A few years later I joined the database engineering team at Digital Equipment Corp (DEC). They had by that time implemented ACID transactions for their DBMS product (a network database similar to IDMS) and were developing a new SQL-based relational database, which also would support ACID transactions.
The initial challenge was to implement transactions locally, meaning for a single database. But in the evolving computer landscape at the time, applications were starting to migrate from mainframes to minicomputers – and often in parts. It was fairly common to see a mainframe application move to multiple minicomputers.
Coordinating transactions across multiple databases – running on different machines connected via the network, started to emerge as a major requirement in the distributed computing world.
Vendors cooperated on standards such as The Open Group’s XA and TxRPC and OMG’s OTS (adopted in Java EE as JTS), and finally WS-Transactions (which I helped write). And Microsoft created MTS for coordinating remote transactions across Windows machines. But the complexity and performance overhead of distributed transactions often inhibited their adoption and use.
Why are Transactions so Hard?
Single operations on data are atomic, which means when you write something to a database, you write all the data at once to the disk and it either succeeds or fails. But if your business transaction requires multiple writes to a database, as is often the case, the first one might succeed and the second one might fail.
Business transactions reliably create records of operations in the real world. For example, a retail transaction records the sale of an item and the payment for the item. The retail database needs to record both operations to maintain consistency of the inventory count and sales accounting.
Consider the example of an ATM withdrawal.
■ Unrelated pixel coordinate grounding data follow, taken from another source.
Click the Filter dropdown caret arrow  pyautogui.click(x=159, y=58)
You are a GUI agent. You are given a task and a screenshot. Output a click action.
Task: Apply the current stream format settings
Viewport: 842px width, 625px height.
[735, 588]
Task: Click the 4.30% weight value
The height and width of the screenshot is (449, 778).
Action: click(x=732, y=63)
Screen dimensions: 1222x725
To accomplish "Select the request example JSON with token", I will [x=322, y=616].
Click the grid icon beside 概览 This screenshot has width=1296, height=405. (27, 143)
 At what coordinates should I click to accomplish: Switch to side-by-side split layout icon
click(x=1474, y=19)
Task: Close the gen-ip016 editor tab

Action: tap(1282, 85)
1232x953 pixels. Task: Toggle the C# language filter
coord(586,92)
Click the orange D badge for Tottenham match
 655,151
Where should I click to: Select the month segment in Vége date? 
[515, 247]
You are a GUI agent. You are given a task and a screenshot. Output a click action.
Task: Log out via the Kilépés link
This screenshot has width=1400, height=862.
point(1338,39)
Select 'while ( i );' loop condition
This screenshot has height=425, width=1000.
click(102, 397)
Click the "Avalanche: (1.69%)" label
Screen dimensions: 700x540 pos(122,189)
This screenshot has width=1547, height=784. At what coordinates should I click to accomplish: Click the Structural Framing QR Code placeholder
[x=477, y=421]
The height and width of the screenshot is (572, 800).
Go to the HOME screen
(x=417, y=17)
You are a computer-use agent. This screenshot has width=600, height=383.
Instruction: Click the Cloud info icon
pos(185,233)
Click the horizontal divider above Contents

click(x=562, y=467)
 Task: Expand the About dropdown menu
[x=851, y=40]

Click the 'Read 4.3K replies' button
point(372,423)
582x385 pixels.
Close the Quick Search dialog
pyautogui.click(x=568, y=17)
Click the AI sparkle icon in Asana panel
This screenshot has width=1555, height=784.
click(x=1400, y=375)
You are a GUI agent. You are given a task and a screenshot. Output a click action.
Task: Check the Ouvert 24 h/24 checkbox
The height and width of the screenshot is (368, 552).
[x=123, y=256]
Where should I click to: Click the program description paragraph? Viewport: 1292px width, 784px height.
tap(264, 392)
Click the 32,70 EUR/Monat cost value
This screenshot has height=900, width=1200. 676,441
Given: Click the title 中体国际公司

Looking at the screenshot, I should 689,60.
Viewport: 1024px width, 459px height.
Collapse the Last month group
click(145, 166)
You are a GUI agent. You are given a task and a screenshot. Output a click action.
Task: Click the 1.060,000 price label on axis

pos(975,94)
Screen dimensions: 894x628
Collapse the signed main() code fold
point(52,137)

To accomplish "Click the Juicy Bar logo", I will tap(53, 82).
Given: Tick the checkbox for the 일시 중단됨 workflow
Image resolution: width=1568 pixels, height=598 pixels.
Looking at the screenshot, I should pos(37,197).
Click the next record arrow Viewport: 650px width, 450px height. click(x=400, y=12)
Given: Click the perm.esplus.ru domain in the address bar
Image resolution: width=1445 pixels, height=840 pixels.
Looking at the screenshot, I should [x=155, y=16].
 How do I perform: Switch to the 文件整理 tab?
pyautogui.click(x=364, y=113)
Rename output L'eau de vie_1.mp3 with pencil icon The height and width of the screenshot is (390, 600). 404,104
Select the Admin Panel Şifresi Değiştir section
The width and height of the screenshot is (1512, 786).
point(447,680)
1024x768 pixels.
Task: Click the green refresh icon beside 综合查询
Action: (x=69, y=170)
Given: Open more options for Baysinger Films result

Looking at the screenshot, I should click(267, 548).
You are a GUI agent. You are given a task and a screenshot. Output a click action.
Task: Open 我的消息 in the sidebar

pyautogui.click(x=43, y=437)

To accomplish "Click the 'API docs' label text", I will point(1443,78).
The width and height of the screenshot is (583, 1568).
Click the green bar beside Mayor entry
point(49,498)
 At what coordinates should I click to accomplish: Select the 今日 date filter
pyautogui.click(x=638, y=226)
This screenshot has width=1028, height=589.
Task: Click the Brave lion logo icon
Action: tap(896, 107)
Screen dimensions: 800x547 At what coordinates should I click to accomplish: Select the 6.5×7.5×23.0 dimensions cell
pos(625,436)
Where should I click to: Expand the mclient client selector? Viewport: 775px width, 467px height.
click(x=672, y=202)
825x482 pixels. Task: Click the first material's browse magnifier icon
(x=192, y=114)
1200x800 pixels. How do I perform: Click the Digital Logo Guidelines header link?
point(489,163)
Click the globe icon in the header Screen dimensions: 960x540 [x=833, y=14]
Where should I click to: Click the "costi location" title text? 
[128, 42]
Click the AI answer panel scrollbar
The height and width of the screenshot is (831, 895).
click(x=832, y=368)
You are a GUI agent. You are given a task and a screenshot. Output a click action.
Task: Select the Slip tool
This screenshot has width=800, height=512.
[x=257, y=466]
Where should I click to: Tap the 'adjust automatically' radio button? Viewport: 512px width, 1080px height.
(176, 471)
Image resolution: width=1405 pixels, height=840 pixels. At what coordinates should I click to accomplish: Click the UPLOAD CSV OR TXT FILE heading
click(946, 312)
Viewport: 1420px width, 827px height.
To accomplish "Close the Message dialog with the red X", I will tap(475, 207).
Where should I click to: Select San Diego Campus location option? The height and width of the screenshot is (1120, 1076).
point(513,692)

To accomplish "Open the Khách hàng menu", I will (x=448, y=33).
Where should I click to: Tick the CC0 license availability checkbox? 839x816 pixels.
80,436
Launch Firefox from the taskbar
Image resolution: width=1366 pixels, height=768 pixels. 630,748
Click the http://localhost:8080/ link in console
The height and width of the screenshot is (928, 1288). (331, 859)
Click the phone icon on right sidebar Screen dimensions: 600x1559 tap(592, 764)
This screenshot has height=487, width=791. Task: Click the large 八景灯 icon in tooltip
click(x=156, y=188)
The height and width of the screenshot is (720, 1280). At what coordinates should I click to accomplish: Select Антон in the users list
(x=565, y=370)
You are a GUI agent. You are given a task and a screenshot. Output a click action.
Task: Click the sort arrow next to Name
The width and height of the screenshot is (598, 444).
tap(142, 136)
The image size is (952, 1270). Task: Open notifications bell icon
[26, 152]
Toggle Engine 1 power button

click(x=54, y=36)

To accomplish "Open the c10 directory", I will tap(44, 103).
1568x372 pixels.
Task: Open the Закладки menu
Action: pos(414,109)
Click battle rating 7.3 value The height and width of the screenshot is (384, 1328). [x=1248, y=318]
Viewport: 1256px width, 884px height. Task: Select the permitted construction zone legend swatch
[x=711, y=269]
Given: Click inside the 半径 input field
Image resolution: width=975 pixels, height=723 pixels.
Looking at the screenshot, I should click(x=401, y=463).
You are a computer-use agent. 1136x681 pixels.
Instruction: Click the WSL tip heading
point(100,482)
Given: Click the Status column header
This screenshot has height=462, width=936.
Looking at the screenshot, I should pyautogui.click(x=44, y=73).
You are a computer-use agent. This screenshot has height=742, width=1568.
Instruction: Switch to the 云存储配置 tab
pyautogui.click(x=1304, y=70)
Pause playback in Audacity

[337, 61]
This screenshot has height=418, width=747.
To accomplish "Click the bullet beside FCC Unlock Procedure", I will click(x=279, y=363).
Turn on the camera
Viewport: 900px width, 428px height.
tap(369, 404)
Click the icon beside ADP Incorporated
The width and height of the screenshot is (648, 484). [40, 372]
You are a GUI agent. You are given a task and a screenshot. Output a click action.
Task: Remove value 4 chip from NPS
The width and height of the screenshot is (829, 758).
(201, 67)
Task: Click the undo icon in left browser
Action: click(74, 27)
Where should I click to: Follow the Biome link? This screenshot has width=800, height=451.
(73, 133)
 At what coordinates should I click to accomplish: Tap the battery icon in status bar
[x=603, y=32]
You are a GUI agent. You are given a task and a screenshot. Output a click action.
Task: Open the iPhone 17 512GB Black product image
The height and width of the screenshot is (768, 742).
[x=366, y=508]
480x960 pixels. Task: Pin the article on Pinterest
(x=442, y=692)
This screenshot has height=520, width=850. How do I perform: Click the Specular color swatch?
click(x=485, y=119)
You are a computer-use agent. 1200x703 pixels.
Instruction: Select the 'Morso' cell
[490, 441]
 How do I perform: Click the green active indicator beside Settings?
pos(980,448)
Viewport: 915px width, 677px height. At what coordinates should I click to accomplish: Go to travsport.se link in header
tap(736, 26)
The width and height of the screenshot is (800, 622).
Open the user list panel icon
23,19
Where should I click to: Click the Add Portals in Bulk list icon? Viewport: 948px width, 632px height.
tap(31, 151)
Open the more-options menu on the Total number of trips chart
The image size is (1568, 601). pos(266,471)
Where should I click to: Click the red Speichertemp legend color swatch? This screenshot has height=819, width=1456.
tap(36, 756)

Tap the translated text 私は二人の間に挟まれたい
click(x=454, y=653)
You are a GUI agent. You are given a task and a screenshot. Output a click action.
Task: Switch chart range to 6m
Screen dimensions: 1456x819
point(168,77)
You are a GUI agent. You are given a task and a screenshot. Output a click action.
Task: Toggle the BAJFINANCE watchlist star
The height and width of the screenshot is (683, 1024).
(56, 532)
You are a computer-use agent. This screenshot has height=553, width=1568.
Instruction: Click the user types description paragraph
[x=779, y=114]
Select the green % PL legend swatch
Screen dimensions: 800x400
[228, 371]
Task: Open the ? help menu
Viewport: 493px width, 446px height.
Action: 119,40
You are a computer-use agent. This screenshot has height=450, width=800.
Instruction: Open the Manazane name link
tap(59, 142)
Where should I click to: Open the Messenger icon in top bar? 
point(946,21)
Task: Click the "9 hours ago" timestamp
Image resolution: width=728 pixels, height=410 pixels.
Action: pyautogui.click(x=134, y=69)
You get cash and your account is debited for the amount of the withdrawal. What happens if the ATM fails just after the withdrawal is recorded but the cash is not dispensed? This thankfully doesn’t happen often, but it does happen, and transaction processing systems have to be able to recover from that (usually involving a call to customer service to make a manual adjustment, which is expensive for the bank and frustrating for the consumer). This is an example where a transaction directly involves a real world action, not just a record of one.
Take the simple case of a debit/credit operation such as a funds transfer from one account to another, as illustrated below.
Begin Transaction Transfer
Write Debit Amount to Account A
Write Credit Amount to Account B
<error>
End Transaction
To maintain accurate balances, both writes to the database have to succeed. Business transactions typically involve multiple steps, and this isn’t simple to handle on a computer because ia computer performs one write a time, in sequence. When an error occurs writing the credit amount to the database, the previous write for the debit amount has to be reversed to maintain consistency.
And of course, last but not least by any means, the transaction processing system has to scale up to handle thousands of database operations a second without causing a failure or missing an update.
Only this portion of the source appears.